=== Records drawn from a dataset ===

*** Block opens ***

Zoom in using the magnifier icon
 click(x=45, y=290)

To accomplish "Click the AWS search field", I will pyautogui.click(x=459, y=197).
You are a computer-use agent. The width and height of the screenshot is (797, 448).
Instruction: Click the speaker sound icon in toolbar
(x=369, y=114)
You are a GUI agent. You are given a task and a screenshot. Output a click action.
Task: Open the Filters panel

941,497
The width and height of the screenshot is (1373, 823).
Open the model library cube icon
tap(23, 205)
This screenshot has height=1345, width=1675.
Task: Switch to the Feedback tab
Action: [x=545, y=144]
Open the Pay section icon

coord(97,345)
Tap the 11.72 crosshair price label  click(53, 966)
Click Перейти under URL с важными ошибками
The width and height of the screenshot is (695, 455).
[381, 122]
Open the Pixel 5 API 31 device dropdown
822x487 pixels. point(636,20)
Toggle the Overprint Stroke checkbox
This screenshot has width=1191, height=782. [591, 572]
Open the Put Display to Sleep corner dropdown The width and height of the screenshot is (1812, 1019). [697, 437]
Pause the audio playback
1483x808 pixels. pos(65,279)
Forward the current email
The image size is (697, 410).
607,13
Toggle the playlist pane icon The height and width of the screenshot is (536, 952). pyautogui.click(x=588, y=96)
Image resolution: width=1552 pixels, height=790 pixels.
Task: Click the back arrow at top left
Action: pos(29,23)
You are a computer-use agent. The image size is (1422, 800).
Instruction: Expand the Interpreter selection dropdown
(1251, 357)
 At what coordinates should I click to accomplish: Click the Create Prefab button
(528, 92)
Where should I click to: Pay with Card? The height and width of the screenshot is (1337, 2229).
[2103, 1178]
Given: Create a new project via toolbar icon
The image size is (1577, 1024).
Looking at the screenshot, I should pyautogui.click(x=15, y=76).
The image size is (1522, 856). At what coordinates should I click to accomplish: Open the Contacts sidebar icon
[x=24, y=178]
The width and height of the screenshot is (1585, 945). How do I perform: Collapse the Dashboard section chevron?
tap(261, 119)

*** Block closes ***

=== Exercise prompt ===
Start at the line containing "Instruction: Expand the". Repeat it and each line after it, word for word, to the end of the records.

=== Answer area ===
Instruction: Expand the Interpreter selection dropdown
(1251, 357)
 At what coordinates should I click to accomplish: Click the Create Prefab button
(528, 92)
Where should I click to: Pay with Card? The height and width of the screenshot is (1337, 2229).
[2103, 1178]
Given: Create a new project via toolbar icon
The image size is (1577, 1024).
Looking at the screenshot, I should pyautogui.click(x=15, y=76).
The image size is (1522, 856). At what coordinates should I click to accomplish: Open the Contacts sidebar icon
[x=24, y=178]
The width and height of the screenshot is (1585, 945). How do I perform: Collapse the Dashboard section chevron?
tap(261, 119)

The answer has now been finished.